> _Exercise goal_: Reproduce the lines of the material exactly, excluding every image.

─── Source information

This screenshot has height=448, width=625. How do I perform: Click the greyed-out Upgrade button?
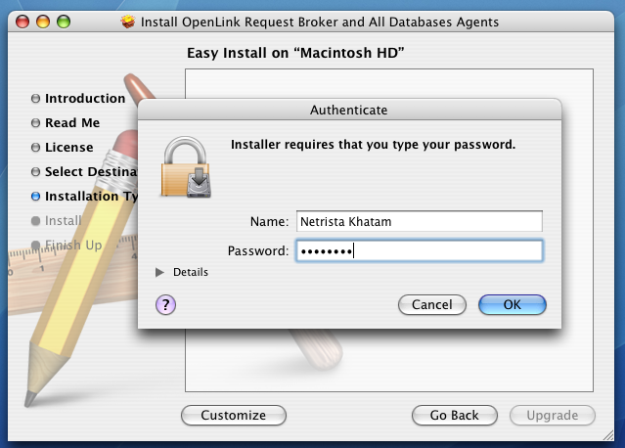coord(552,415)
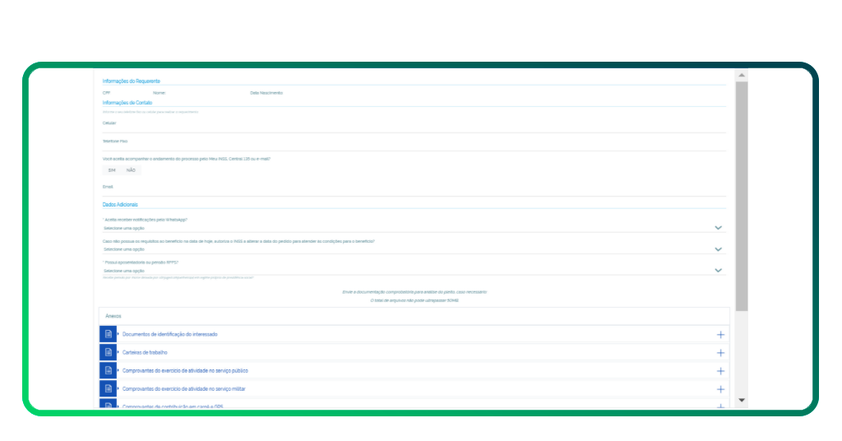
Task: Add attachment to Documentos de identificação with plus
Action: tap(720, 335)
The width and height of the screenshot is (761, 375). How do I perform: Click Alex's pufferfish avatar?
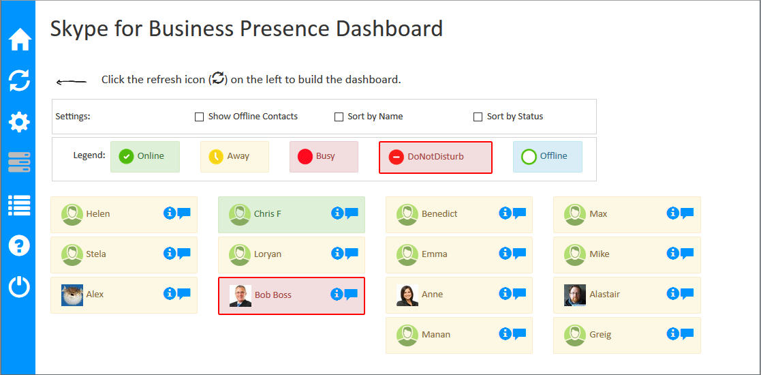pos(72,295)
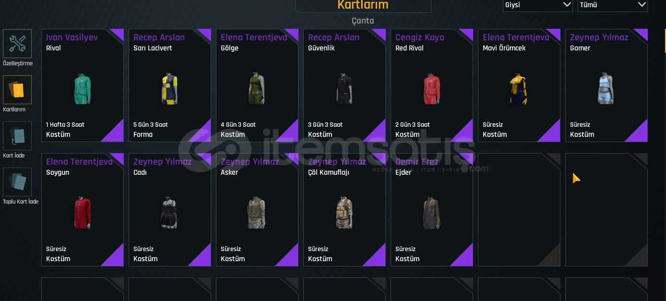Open the Toplu Kart İade icon

point(17,182)
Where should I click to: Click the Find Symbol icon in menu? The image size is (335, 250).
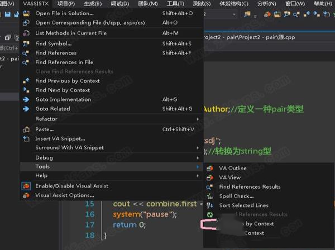click(x=26, y=44)
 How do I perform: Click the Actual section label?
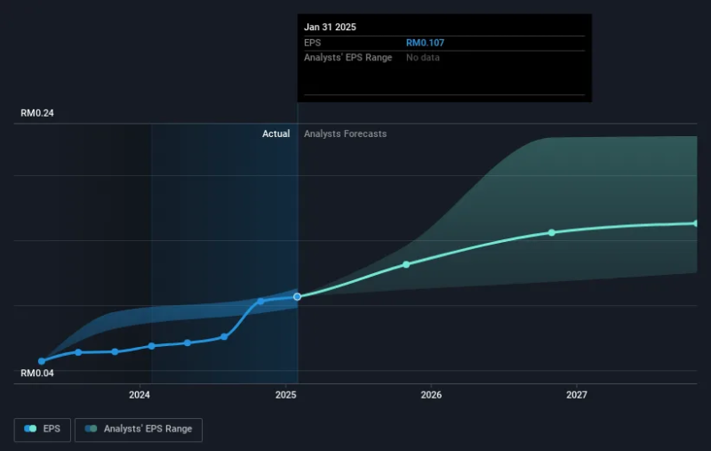click(x=276, y=133)
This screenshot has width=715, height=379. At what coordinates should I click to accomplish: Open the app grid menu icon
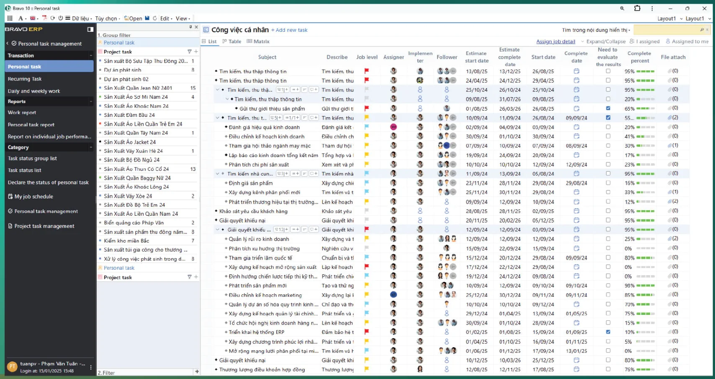[10, 18]
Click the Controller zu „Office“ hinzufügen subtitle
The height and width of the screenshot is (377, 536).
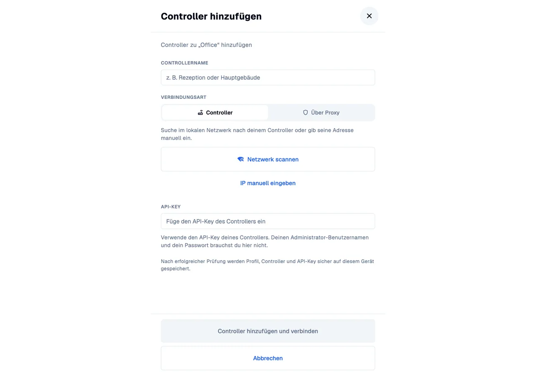[x=206, y=45]
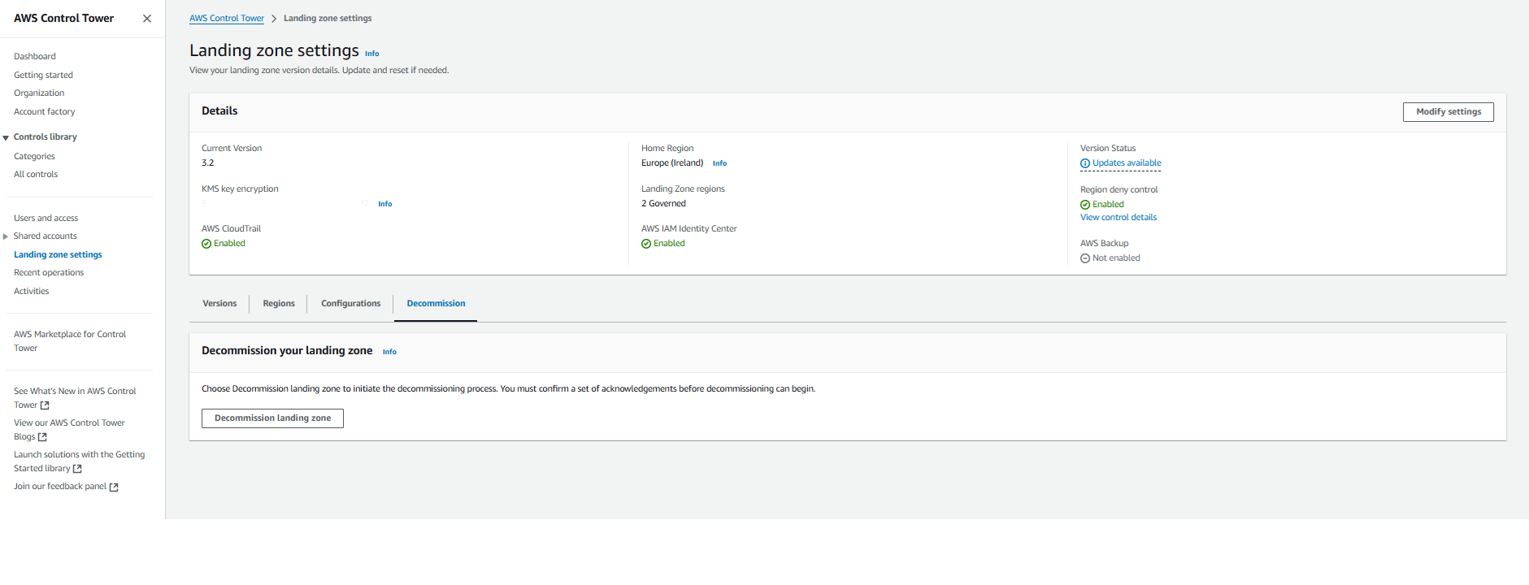The width and height of the screenshot is (1529, 585).
Task: Switch to the Regions tab
Action: [x=279, y=304]
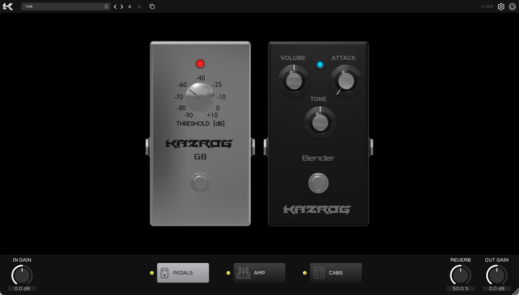
Task: Toggle the yellow LED beside AMP
Action: 228,273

──────

> _Your response_:
This screenshot has height=448, width=625. How do I perform: Click the greyed-out Upgrade button?
coord(552,415)
Task: Add attachment to Documentos de identificação with plus
Action: tap(720, 335)
The width and height of the screenshot is (761, 375). How do I perform: Click Alex's pufferfish avatar?
pos(72,295)
Open the Toplu Kart İade icon

point(17,182)
Where should I click to: Click the Find Symbol icon in menu? The image size is (335, 250).
click(x=26, y=44)
 How do I perform: Click the Actual section label?
click(x=276, y=133)
This screenshot has width=715, height=379. At what coordinates should I click to accomplish: Open the app grid menu icon
[10, 18]
Click the Controller zu „Office“ hinzufügen subtitle
The height and width of the screenshot is (377, 536).
[x=206, y=45]
The width and height of the screenshot is (1529, 585).
Task: Switch to the Regions tab
Action: [x=279, y=304]
Task: Toggle the yellow LED beside AMP
Action: 228,273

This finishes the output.